Dr. Thomas H. Maren was the first chairman of the Department of Pharmacology and Therapeutics at the University of Florida. He came to UF in 1955, shortly before the first medical school class entered the University of Florida College of Medicine. He remained chairman until 1978, and he continued to work as a graduate research professor until his death on August 15, 1999. Dr. Maren was a devoted scientist and teacher who was known for his love of both science and the humanities.

After coming to UF, Dr. Maren returned to earlier work on carbonic anhydrase. Dr. Maren also conducted research in comparative physiology at the Mount Desert Island Biological Laboratory on the Maine Coast. In the mid-1970s, Dr. Maren returned to his early work on glaucoma medication, convinced that carbonic anhydrase inhibitors could be applied topically to the eye.
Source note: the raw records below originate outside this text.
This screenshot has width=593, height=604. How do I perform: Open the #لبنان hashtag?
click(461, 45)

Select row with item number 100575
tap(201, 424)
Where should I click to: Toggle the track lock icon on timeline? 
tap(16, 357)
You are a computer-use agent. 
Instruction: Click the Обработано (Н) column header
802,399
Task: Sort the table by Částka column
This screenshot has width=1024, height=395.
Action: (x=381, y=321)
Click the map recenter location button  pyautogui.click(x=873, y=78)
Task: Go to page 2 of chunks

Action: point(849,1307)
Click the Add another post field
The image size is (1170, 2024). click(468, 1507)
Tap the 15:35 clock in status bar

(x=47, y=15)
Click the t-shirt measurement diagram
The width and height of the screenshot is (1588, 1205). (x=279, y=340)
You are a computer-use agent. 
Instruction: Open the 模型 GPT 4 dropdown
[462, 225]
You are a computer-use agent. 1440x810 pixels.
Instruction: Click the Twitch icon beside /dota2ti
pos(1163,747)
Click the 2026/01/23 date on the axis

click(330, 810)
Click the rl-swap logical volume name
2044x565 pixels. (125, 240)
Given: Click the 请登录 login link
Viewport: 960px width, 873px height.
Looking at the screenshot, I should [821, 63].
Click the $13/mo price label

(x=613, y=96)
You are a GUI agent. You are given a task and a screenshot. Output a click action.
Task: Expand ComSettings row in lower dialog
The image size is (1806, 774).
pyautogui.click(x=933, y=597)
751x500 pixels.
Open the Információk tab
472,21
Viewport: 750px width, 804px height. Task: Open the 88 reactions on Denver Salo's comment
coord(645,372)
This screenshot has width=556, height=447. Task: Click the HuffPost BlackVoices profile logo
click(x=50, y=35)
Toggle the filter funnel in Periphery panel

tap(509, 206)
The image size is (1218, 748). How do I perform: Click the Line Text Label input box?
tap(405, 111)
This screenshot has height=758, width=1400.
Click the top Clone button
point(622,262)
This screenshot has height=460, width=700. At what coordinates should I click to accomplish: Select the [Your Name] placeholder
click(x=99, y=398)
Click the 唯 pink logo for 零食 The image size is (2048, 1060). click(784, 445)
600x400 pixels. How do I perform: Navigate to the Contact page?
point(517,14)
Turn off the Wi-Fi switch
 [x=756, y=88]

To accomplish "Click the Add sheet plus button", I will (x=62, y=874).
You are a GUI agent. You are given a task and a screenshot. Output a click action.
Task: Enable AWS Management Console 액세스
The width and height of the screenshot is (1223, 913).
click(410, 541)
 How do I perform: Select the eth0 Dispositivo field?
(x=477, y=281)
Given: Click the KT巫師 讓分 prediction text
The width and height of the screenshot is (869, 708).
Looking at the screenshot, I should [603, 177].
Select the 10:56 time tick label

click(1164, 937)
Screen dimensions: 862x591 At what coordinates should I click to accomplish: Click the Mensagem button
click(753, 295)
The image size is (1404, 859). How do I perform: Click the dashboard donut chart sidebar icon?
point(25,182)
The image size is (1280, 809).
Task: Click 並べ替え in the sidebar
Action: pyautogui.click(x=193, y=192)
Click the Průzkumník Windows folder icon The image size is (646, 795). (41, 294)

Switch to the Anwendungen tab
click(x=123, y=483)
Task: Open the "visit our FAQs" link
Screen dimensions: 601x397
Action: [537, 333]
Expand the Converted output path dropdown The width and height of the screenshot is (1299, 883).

He thus laid the groundwork for the development of topical glaucoma medications including Trusopt®(dorzolamide), and Cosopt ® (dorzolamide hydrochloride-timolol maleate).

While at UFCOM, Dr. Maren was committed to education. He developed the medical pharmacology curriculum for second year students and a clinical therapeutics course for senior students. He also returned to the study of literature, and his lectures were studded with literary allusions, such as the influence of opiates on Samuel Coleridge in writing Kubla Kahn. Dr. Maren wished to give medical students the opportunity to develop a love of literature. The Thomas H. Maren Medical Student Reading Room represents the realization of this dream, and also serves as the focus of a narrative medicine program that shares Dr. Maren’s emphasis on the importance of reading and literature in medical training.